-------- AVAILABLE RECORDS
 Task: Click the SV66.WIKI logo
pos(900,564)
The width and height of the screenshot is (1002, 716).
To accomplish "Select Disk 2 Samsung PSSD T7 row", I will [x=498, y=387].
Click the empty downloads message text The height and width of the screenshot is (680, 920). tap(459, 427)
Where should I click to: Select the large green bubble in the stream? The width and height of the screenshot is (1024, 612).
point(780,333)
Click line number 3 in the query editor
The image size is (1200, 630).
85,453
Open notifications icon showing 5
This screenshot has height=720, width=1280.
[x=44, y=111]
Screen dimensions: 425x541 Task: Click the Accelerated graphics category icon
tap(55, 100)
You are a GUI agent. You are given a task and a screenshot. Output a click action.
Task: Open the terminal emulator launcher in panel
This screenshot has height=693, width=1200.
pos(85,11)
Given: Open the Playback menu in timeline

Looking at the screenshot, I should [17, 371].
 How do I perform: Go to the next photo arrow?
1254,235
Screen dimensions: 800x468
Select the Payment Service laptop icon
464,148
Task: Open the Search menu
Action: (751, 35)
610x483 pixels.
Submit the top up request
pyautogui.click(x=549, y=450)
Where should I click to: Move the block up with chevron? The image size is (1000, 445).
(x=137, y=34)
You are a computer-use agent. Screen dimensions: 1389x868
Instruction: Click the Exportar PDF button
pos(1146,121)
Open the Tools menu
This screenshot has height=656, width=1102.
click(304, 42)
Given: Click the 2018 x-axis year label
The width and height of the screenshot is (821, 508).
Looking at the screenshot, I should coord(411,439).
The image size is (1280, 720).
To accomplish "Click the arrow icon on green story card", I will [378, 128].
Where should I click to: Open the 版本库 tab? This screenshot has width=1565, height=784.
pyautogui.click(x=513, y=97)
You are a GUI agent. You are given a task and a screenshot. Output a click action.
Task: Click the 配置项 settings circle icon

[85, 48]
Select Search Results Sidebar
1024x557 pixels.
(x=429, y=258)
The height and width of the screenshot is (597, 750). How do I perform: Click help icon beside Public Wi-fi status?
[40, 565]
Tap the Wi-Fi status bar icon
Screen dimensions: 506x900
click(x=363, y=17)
----------------
ABOUT THIS EXERCISE → Please go line by line through the records above, copying each one that holds the string "will".

SOLUTION TO THIS TASK →
To accomplish "Select Disk 2 Samsung PSSD T7 row", I will [x=498, y=387].
To accomplish "Click the arrow icon on green story card", I will [378, 128].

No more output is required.